China will continue to install the software, called Green Dam-Youth Escort, on computers at schools, in Internet cafes, and other public places, Li said.
After meeting fierce resistance from foreign computer makers and Chinese Internet users, China's plan to require the software to be shipped with all computers sold in China was delayed indefinitely in June.
Li said Thursday the software was always intended to be optional and not a mandatory installation, and said the regulations were unclear when first released by the Ministry of Industry and Information Technology in May.
The regulation "wasn't fully considered, and not expressed clearly, and gave everyone the impression that this is mandatory," Li said Thursday.
MIIT notified domestic and foreign computer makers in late May that they would be required to ship the filtering software with all computers sold in China by July 1.
But on June 30, just before the deadline, an MIIT spokesman told the state-controlled Xinhua news agency that PC makers hadn't had sufficient time to prepare for the edict.
"Based on this factual situation, postponing of pre-installation is allowed," the spokesman said at the time.
Li said Thursday that the ministry's intention was always for the software to be installed on a voluntary basis by individuals or their parents.

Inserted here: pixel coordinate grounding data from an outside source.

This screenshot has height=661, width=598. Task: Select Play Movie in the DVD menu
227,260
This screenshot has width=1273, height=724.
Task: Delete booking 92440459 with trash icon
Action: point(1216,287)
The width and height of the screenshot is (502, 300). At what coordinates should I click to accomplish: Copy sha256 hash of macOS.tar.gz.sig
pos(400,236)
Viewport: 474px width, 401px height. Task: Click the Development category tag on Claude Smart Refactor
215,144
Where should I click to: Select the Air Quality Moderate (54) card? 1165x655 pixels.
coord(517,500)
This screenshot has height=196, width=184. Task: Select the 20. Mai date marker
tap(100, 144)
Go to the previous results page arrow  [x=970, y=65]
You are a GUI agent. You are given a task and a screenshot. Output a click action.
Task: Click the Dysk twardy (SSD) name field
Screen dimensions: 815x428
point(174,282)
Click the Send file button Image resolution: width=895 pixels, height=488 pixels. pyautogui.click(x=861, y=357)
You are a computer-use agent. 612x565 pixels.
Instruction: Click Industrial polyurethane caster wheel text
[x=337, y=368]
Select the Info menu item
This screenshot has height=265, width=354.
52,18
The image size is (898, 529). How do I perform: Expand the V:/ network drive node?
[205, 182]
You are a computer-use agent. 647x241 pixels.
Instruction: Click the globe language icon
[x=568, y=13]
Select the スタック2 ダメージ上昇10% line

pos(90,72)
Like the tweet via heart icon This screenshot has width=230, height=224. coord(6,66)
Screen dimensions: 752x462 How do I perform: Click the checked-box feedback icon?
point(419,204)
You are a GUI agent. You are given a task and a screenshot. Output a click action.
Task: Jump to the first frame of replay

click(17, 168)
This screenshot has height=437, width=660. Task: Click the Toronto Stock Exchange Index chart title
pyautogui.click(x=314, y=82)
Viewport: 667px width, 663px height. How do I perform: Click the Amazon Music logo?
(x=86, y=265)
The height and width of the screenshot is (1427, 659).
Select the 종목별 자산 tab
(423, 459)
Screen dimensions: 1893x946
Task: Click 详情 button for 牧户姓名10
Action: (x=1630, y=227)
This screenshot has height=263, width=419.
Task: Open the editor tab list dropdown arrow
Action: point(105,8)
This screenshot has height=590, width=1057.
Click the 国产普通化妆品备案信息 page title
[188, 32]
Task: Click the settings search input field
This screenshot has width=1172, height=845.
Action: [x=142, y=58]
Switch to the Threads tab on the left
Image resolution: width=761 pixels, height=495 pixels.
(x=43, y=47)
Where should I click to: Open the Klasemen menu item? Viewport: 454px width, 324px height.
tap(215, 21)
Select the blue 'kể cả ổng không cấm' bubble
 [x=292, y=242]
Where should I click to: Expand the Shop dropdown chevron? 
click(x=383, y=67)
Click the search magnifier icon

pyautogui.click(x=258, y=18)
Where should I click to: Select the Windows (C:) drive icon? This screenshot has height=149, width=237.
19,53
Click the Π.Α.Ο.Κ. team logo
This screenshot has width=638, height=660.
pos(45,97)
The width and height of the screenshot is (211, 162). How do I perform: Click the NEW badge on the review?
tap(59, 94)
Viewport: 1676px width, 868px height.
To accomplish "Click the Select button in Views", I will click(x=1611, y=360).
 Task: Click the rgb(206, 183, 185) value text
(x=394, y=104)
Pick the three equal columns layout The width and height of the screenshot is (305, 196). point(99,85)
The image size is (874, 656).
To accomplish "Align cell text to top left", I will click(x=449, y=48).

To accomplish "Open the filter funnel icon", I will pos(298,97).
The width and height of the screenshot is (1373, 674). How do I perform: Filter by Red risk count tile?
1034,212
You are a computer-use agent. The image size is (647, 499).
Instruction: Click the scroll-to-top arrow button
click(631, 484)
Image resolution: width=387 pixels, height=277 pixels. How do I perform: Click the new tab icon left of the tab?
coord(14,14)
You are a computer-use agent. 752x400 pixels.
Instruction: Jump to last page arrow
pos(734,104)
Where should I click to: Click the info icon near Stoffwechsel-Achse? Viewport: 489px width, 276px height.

"The head of the family has the right to chose," Li said, adding that China "fully respects everyone's freedom to choose."
Still it wasn't clear from Li's comments if China may eventually require computer makers to ship the software along with PCs on a separate disk that could be installed or not.
Some Asian computer markets are following the approach of providing the software to consumers but not forcing them to use it. Taiwan-based Asustek Computer Inc. and Acer Inc. have both been including Green Dam disks with their products sold in China since July 1. China-based Lenovo Group Ltd. has been including the software on PCs, but giving customers the option to activate it.
The U.S. embassy in Beijing and the American Chamber of Commerce in China welcomed Li's remarks Thursday.
"The U.S. government welcomes comments by Minister Li today clarifying that the Chinese government will not mandatorily install Green Dam software on all computers in the market," said Richard Buangan, deputy press spokesman for the U.S. embassy in Beijing."This decision will allow consumers to make decisions themselves with regard to the installation of software for personal use."
The American Chamber of Commerce in China said that it continues to monitor the situation, but described Li's comments as "a positive step."
"AmCham-China believes that China's revised Green Dam Escort policy as it applies to consumers is consistent with international best practices," the chamber said in a statement.
Li stressed that the software is intended to protect minors from pornographic and other harmful content.
"Some people are expanding and politicizing this issue, even to the point of attacking our Internet management system. I feel this is not in line with the facts, and not responsible," Li said.
On the sidelines of the press conference, Li added that the software is being improved, and said a new, better version of the software could be introduced. He didn't provide further details or a timeframe.